- [What you will do] Work out how many lines of the material contain the string "Facebook"; the answer is that number only.

- [Records shown]
__________________________________________________
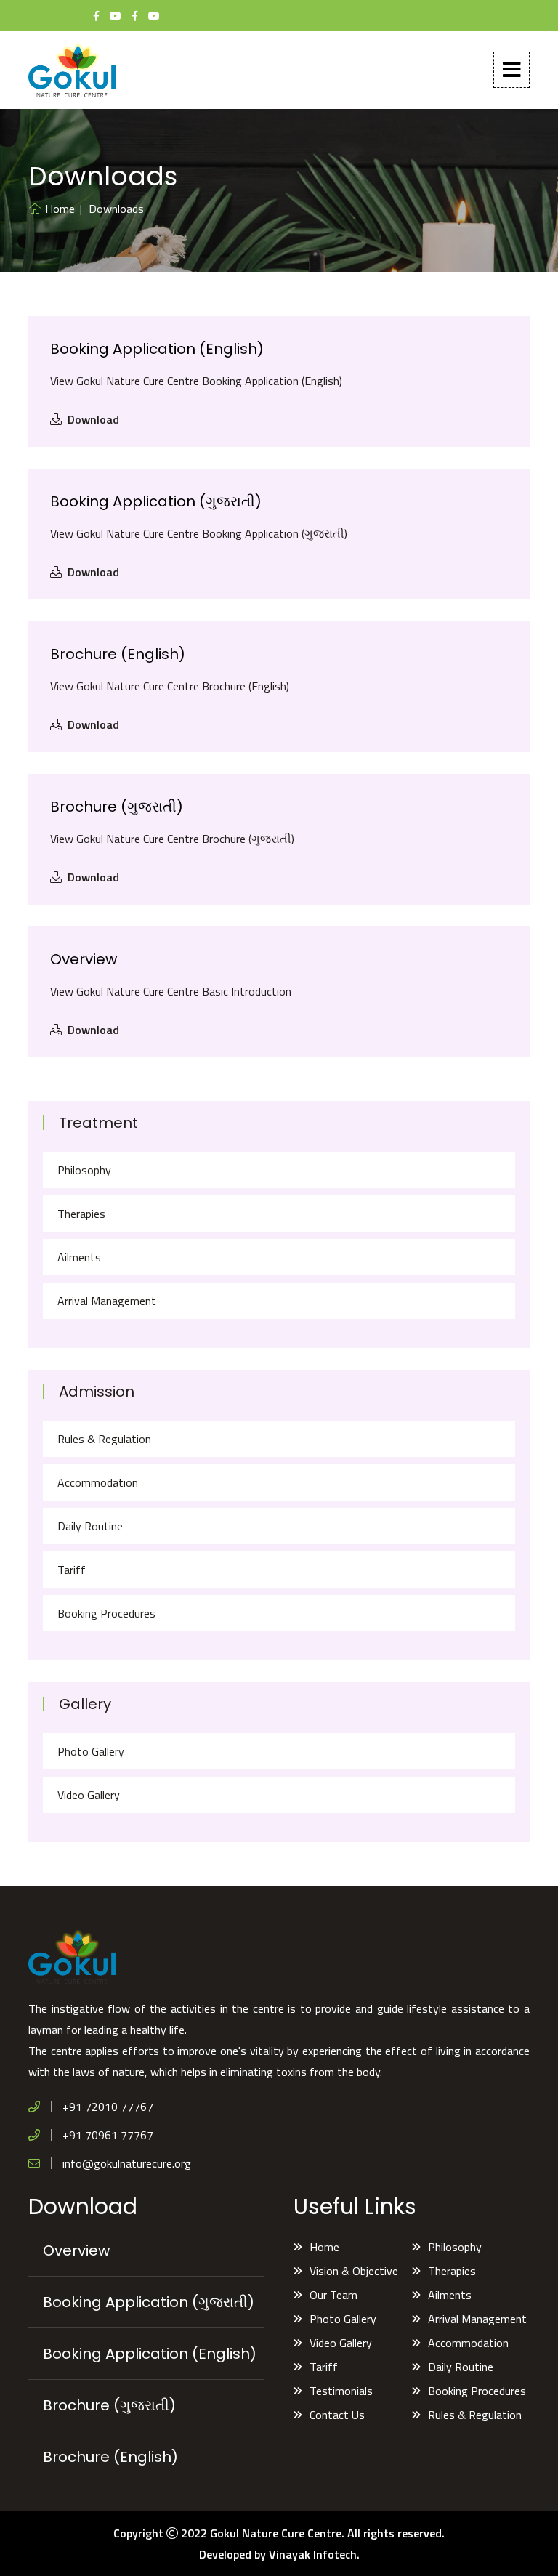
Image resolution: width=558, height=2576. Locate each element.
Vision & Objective (354, 2271)
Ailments (79, 1257)
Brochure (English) (117, 654)
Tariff (71, 1569)
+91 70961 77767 (107, 2135)
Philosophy (84, 1170)
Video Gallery (88, 1795)
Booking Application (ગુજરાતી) (156, 501)
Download (93, 419)
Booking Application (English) (157, 349)
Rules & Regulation (104, 1439)
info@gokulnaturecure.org (126, 2163)
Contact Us (337, 2414)
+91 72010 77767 (107, 2106)
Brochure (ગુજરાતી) (116, 806)
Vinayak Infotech (313, 2554)
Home (60, 208)
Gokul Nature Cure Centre (275, 2533)
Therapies (81, 1213)
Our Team (333, 2295)
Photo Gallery (90, 1751)
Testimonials (341, 2390)
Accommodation (97, 1482)
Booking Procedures (106, 1613)
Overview (83, 959)
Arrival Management (106, 1300)
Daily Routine (90, 1526)
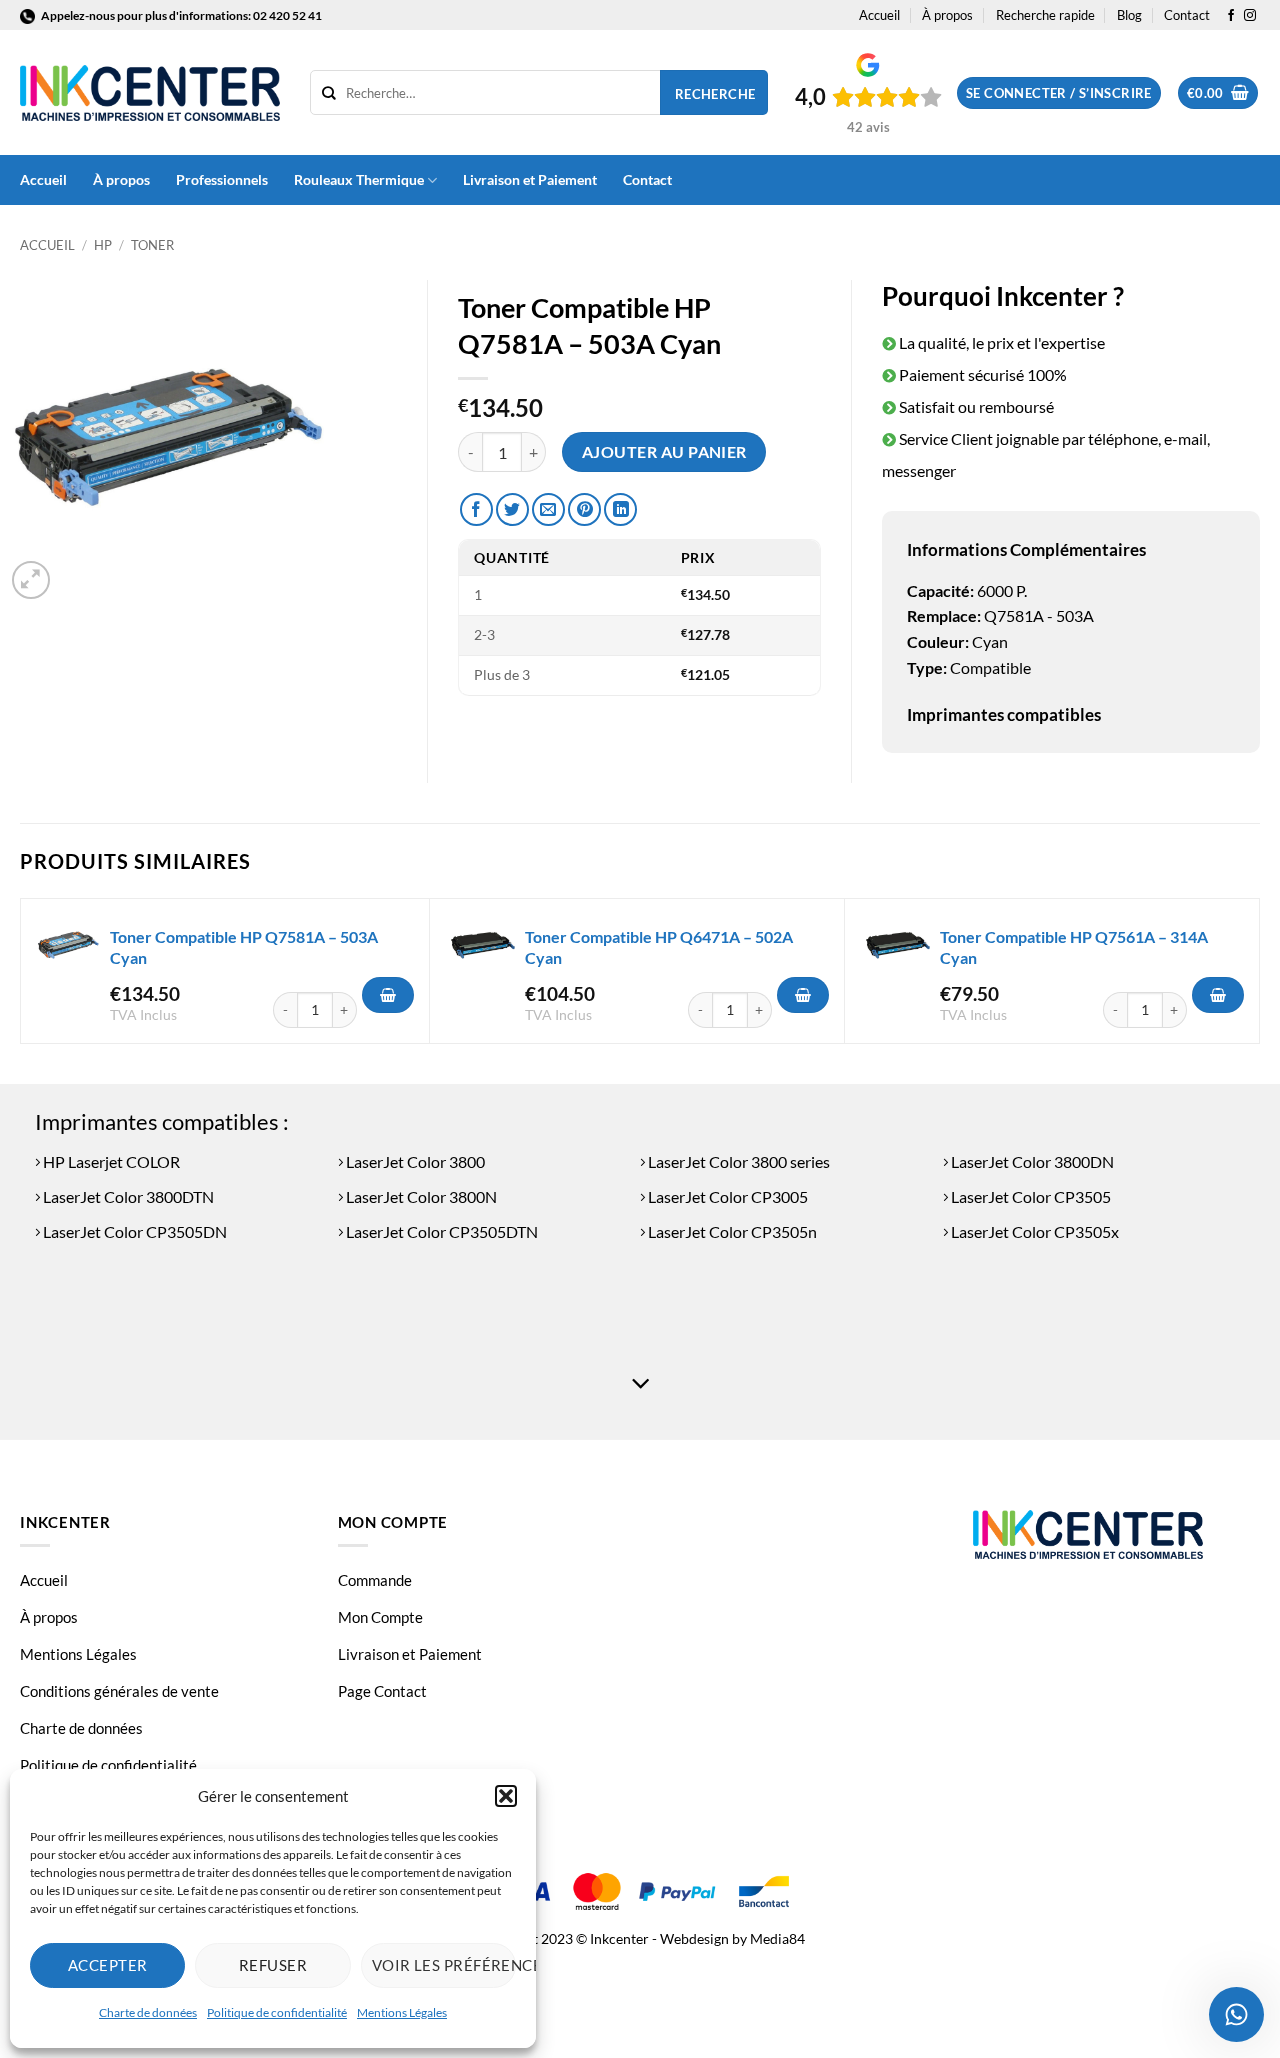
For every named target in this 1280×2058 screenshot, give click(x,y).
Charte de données (148, 2012)
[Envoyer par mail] (548, 509)
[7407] (803, 995)
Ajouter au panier (664, 452)
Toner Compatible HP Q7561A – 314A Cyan (1074, 947)
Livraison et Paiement (530, 179)
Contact (1187, 15)
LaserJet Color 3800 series (737, 1161)
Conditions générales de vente (119, 1691)
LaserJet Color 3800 (414, 1161)
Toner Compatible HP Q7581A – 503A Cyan (244, 947)
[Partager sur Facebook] (476, 509)
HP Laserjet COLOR (110, 1161)
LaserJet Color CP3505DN (133, 1231)
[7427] (388, 995)
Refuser (273, 1965)
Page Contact (382, 1691)
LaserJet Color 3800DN (1031, 1161)
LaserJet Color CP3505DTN (440, 1231)
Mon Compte (380, 1617)
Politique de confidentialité (277, 2012)
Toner (152, 245)
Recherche (715, 94)
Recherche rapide (1045, 15)
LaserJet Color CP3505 (1029, 1196)
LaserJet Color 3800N (420, 1196)
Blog (1129, 15)
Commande (375, 1580)
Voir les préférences (444, 1965)
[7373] (1218, 995)
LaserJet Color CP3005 (726, 1196)
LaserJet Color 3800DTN (127, 1196)
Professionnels (222, 179)
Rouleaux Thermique (359, 179)
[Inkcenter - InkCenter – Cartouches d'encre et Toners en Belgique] (150, 93)
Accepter (108, 1965)
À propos (947, 15)
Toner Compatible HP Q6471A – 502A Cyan (659, 947)
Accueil (879, 15)
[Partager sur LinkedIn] (620, 509)
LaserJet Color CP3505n (731, 1231)
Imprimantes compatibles (1004, 714)
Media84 (777, 1938)
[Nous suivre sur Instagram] (1250, 16)
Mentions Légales (402, 2012)
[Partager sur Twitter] (512, 509)
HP (103, 245)
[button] (506, 1796)
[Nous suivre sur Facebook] (1231, 16)
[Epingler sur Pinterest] (584, 509)
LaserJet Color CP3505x (1033, 1231)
__________________________________________________
- [Answer space] 2